Depuis jeudi, il dort en prison, jeté au trou comme un vaurien. Son crime ? Une série de délits d'initié commis entre 2003 et 2005, concernant des offres publiques d'achat (OPA) sur de relativement petites entreprises : British Biotech, South Staffordshire, Johnston Group. Le bénéfice qu'il a dégagé à titre personnel est somme toute limité : 103 883 livres (environ 115 000 euros).

Poursuites pénales

A l'époque, Malcolm Calvert avait déjà pris sa retraite et quitté Cazenove. L'enquête n'a pas découvert d'où lui venaient ses informations, mais son ancienne banque était conseillère sur ces OPA. Cette condamnation est une victoire retentissante pour la FSA. Le régulateur qui a longtemps fait rire pour son impuissance face à un délit très difficile à prouver, a décidé voilà trois ans de se lancer dans des poursuites pénales (passibles de peines de prison). Les résultats commencent à se faire sentir avec trois condamnations en un an.

La première a eu lieu en mars 2009, avec la condamnation d'un avocat à huit mois de prison. La deuxième remonte à décembre dernier, quand un père et son fils, un ancien courtier stagiaire, ont été condamnés à 12 et 24 mois de détention.
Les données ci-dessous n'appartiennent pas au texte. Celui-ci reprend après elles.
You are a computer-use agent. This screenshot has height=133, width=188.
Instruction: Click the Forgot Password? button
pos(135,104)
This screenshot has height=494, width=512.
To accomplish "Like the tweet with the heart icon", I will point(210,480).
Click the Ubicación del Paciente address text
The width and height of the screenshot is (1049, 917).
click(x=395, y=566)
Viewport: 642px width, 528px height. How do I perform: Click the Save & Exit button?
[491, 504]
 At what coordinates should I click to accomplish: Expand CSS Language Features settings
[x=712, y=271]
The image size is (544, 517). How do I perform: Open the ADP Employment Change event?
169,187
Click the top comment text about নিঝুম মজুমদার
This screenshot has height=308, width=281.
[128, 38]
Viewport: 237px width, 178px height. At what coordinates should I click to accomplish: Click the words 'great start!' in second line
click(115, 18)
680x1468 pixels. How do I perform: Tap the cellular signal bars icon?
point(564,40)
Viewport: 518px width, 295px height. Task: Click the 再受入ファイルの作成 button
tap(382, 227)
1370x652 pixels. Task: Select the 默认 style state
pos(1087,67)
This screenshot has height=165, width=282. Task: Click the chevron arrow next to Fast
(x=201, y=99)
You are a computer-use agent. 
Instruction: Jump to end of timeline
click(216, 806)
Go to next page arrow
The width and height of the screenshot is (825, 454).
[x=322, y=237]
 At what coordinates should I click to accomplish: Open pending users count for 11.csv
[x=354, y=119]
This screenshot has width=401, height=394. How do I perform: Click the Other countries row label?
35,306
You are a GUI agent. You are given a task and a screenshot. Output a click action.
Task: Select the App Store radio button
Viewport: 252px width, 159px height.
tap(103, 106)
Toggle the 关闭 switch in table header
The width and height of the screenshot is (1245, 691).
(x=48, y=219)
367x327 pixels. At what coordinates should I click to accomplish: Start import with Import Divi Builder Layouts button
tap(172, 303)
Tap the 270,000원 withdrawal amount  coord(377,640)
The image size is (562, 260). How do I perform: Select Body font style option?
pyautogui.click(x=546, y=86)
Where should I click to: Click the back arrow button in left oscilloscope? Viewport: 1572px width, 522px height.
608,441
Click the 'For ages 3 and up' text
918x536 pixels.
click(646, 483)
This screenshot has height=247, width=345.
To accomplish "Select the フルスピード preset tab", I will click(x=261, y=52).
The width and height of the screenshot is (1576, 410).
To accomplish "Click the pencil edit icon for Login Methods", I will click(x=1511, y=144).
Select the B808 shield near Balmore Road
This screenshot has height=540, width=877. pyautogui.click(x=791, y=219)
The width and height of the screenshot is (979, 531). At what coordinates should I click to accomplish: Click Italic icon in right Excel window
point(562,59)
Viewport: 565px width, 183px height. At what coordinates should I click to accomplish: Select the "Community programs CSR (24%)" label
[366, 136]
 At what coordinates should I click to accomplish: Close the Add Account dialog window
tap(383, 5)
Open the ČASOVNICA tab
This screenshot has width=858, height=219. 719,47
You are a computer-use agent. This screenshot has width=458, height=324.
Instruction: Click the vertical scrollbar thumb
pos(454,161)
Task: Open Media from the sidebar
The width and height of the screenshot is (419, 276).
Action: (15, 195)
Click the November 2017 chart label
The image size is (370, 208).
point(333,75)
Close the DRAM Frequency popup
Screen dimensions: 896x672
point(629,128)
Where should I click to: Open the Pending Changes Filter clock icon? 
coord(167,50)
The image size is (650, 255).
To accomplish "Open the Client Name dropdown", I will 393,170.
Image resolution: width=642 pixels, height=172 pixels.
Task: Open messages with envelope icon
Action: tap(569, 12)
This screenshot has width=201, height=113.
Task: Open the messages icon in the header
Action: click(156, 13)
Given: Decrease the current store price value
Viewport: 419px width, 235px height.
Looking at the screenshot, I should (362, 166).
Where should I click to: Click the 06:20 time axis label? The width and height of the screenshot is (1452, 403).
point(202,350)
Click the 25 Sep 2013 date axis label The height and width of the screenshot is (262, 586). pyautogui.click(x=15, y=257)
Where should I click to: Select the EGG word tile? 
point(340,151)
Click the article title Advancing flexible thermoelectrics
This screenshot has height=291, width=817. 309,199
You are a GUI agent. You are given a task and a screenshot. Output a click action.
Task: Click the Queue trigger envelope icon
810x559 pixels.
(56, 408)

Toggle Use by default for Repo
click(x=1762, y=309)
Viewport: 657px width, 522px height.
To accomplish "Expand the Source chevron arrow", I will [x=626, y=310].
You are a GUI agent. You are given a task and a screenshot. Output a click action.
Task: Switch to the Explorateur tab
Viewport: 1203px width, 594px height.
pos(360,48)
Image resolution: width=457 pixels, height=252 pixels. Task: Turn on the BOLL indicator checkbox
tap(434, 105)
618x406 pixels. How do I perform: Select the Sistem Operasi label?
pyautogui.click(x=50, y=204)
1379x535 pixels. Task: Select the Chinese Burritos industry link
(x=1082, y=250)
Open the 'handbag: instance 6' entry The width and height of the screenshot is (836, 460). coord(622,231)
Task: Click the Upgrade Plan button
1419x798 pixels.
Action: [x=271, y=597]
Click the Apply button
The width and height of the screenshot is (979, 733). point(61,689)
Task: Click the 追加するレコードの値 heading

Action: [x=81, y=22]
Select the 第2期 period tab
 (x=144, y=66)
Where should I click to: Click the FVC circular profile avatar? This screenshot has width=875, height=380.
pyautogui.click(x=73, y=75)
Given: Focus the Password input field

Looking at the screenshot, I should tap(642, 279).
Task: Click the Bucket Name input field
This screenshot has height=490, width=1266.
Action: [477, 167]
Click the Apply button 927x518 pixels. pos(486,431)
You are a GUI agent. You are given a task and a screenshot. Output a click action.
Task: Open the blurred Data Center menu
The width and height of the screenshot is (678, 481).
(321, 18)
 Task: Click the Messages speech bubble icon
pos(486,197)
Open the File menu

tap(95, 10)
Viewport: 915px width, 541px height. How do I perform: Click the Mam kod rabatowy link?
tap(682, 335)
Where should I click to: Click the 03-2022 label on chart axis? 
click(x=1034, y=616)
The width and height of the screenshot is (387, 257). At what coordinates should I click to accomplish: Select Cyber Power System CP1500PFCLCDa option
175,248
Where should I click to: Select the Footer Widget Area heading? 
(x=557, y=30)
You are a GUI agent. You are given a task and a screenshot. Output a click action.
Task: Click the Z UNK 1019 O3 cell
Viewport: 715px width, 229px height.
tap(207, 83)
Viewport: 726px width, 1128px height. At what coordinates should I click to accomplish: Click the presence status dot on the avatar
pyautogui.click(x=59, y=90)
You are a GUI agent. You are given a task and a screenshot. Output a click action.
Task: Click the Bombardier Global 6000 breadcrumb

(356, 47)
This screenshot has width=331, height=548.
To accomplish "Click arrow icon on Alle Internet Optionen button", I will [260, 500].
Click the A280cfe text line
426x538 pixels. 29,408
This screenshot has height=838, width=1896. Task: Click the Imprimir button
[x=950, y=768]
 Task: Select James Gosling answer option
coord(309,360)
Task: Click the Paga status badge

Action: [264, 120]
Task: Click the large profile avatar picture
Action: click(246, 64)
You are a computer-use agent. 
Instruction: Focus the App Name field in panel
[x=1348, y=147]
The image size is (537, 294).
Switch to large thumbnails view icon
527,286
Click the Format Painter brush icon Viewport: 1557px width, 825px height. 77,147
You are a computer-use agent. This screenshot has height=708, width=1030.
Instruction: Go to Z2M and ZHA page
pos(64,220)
Margaret Cole, en charge des délits financiers à la FSA, jubile : « les marchés fonctionnent sur l'honnêteté et la confiance, et le délit d'initié se moque de ces valeurs. Ajoutée aux deux cas précédents, cette condamnation prouve que nous ne tolérerons pas le délit d'initié. »

Déboires passés

Ce succès de la FSA fait oublier ses déboires passés. Le cas de Philippe Jabre en 2006 avait démontré que les condamnations à des amendes ne fonctionnaient pas. L'ancien gérant de GLG, un des principaux hedge fund de la City, avait été condamné à une amende record de 750 000 livres pour un délit d'initié sur la banque Sumitomo Mitsui. Sa réaction ? Il a tranquillement déménagé à Genève. Il y a monté sa propre boutique, Jabre Capital Partners, au succès indéniable : il vient de remporter deux récompenses aux EuroHedge Awards, et son hedge funds gère « plus de 4 milliards de dollars », selon son site internet.

Nouvelle tactique

Les condamnations à des peines de prison ferme changent la donne. D'autant que la FSA a employé dans le cas de Malcolm Calvert un nouvelle tactique : le recours à un complice, qu'elle a fait parler en l'amnistiant de son crime (à l'exception d'une amende pour rembourser le bénéfice dégagé lors du délit d'initié). Cette double capacité à faire parler des complices et à mettre les tricheurs derrière les barreaux risque d'en faire réfléchir plus d'un.